Deeply affected by the German Revolution, Nelken became interested in social issues and feminism. In 1922, she published La condición social de la mujer en España which, from the outset, was received as a revolutionary call for the development of feminism in Spain. In it she argued that women were exploited in every aspect of their lives: the workplace, the home, their sexual relationships, the legal system, and their education. She extensively discusses comparable worth, the social ramifications of a negligible education for women, sexual hypocrisy, the Church's emotional exploitation of women, the lack of sexual education, the problem of illegitimate children, prostitution, single motherhood, and the need for divorce. This book was perceived to be groundbreaking because she did not isolate each problem and treat it as a single issue. Rather, she subsumed all of the different issues under the general category of exploitation.

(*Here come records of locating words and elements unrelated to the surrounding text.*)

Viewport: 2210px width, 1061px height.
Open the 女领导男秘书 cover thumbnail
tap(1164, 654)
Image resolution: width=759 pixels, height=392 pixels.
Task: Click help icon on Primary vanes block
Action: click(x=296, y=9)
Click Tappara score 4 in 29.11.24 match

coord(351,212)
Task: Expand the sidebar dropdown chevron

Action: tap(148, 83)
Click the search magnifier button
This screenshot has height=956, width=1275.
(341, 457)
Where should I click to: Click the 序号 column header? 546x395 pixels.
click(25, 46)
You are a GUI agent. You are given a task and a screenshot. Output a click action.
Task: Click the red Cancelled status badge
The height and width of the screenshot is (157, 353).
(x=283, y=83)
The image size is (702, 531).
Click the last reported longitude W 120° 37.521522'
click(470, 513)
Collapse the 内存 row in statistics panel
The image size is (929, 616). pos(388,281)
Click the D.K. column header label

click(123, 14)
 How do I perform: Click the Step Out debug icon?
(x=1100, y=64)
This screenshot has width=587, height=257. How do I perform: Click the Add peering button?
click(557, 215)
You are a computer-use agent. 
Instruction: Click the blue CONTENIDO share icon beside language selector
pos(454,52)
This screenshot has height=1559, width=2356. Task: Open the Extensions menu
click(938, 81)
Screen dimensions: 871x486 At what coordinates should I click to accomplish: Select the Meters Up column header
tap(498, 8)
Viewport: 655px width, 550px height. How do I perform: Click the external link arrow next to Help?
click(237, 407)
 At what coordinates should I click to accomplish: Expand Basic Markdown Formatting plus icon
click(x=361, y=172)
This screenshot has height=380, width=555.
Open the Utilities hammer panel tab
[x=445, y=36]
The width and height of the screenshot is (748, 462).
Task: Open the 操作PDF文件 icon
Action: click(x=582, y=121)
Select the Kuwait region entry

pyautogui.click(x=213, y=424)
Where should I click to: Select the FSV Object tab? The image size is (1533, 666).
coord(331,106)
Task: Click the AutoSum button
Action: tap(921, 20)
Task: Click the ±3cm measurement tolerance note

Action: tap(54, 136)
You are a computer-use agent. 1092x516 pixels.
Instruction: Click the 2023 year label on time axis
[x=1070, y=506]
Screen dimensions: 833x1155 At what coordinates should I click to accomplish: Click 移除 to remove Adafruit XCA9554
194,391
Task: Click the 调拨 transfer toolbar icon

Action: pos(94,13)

Her male contemporaries on the Right and the Left were shocked and upset by this book. The Right was scandalized by its tough anticlerical line. The Left was hurt because she did not exclude it from her critique. She often criticizes the Socialist Workers' Party for not paying attention to the woman question when, she argues, that women's oppression originates in the exploitation of women's labor. Her argument is that feminism can only be triumphant if the Left realizes that feminism is essential to its struggle and if the Spanish movement becomes cosmopolitan and links up with the women's movements in other countries. The importance of Margarita Nelken's position is that it proposes the unity of socialism and feminism in Spain.